### WORK INSTRUCTIONS
Copy the rows below word for word, from the first line through the line containing "(x=212, y=45)".
▼
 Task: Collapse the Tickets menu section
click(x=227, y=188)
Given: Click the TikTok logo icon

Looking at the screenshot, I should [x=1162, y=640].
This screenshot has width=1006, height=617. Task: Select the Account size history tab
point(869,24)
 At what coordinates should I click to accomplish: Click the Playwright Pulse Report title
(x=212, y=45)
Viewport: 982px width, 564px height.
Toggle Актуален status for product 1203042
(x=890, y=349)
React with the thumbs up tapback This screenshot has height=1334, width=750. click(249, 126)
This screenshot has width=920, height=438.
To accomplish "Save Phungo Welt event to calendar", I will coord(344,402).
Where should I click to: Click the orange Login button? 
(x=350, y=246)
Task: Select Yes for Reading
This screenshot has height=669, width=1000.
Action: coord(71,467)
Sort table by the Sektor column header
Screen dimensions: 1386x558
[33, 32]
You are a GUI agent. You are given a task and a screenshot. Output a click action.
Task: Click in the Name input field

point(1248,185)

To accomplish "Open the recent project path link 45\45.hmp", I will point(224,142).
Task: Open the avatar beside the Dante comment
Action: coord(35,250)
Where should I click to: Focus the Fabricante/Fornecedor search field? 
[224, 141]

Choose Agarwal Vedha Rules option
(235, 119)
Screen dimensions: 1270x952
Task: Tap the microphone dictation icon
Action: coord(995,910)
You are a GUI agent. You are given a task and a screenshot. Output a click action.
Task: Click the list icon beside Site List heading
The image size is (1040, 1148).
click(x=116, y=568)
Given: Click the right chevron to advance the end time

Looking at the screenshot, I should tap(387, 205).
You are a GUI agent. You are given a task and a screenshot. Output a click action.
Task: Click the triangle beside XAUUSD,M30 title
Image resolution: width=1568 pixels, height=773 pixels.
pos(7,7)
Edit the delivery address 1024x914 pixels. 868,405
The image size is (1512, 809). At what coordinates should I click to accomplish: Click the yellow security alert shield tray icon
▲
### SOLUTION TO THE EXERCISE
 Task: Collapse the Tickets menu section
click(x=227, y=188)
Given: Click the TikTok logo icon

Looking at the screenshot, I should [x=1162, y=640].
This screenshot has width=1006, height=617. Task: Select the Account size history tab
point(869,24)
 At what coordinates should I click to accomplish: Click the Playwright Pulse Report title
(x=212, y=45)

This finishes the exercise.